> **DIRECTIONS FOR THIS TASK**: Starting with the line where "The height and" appears, print every line through the end of the entries below exactly as it stands, and leave out the pictures.

*** DATA PROVIDED Section Begins ***

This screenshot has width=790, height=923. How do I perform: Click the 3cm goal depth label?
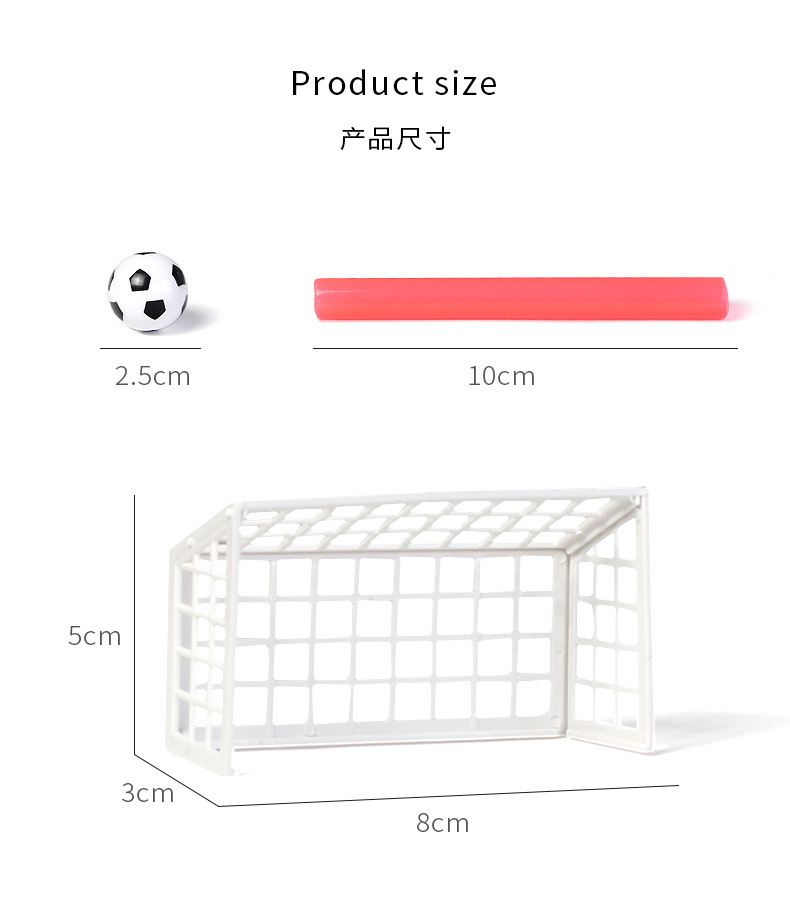[x=147, y=794]
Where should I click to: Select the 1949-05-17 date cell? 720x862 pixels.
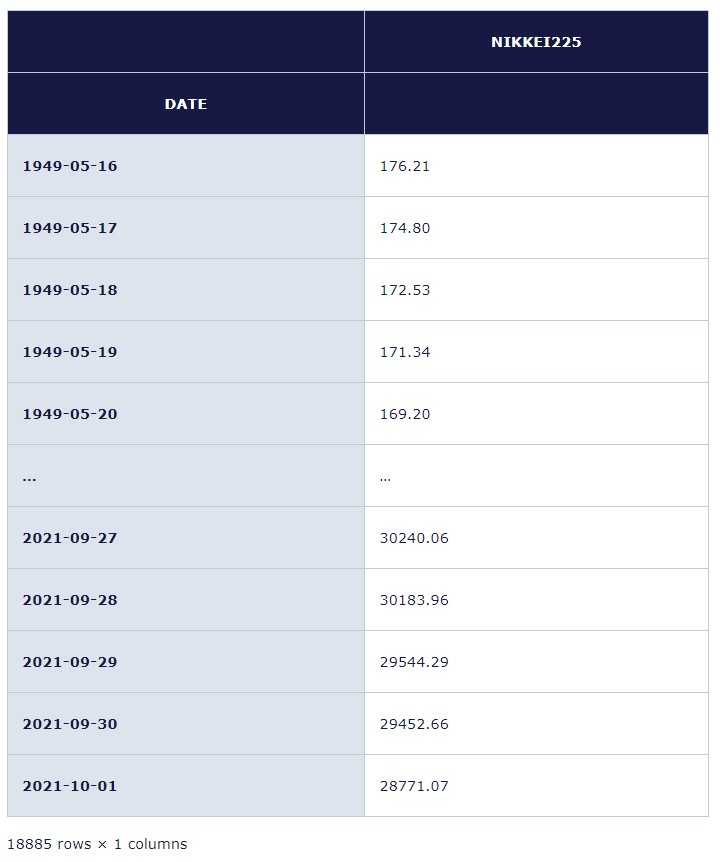(x=70, y=228)
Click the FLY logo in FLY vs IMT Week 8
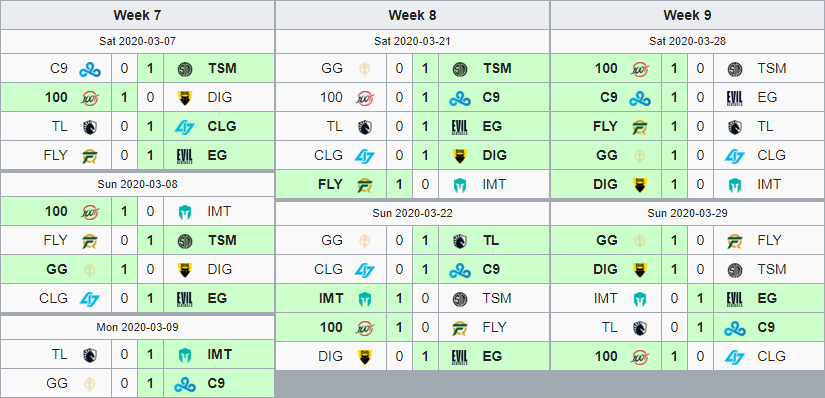Image resolution: width=825 pixels, height=398 pixels. tap(365, 185)
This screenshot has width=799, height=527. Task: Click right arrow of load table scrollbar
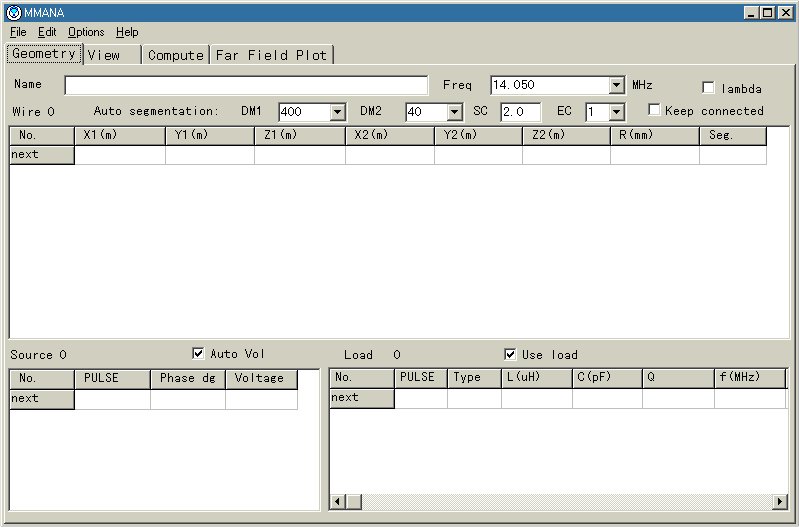coord(780,501)
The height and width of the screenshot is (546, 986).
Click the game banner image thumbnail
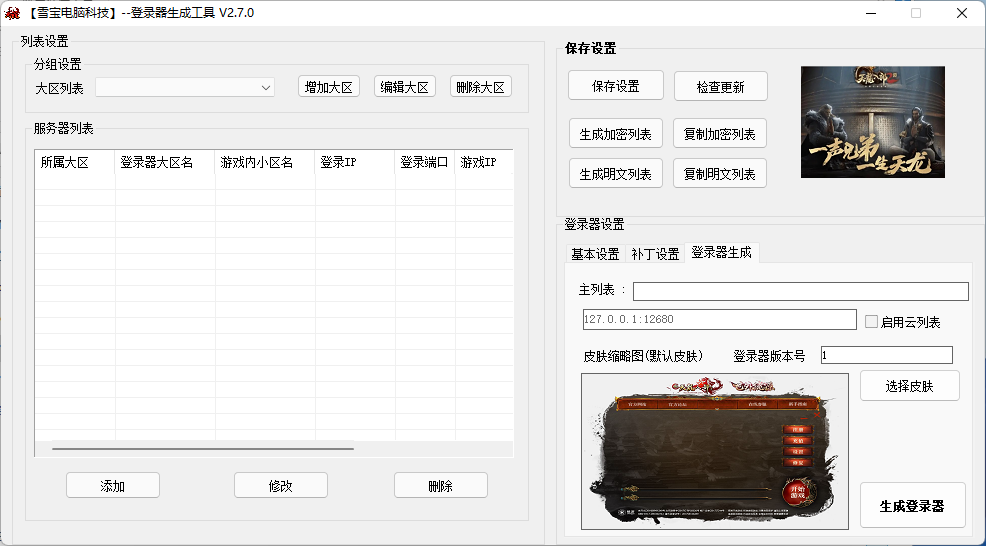point(872,122)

*** DATA PROVIDED Section Ends ***

> **TASK RESULT**:
The height and width of the screenshot is (546, 986).
Click the game banner image thumbnail
point(872,122)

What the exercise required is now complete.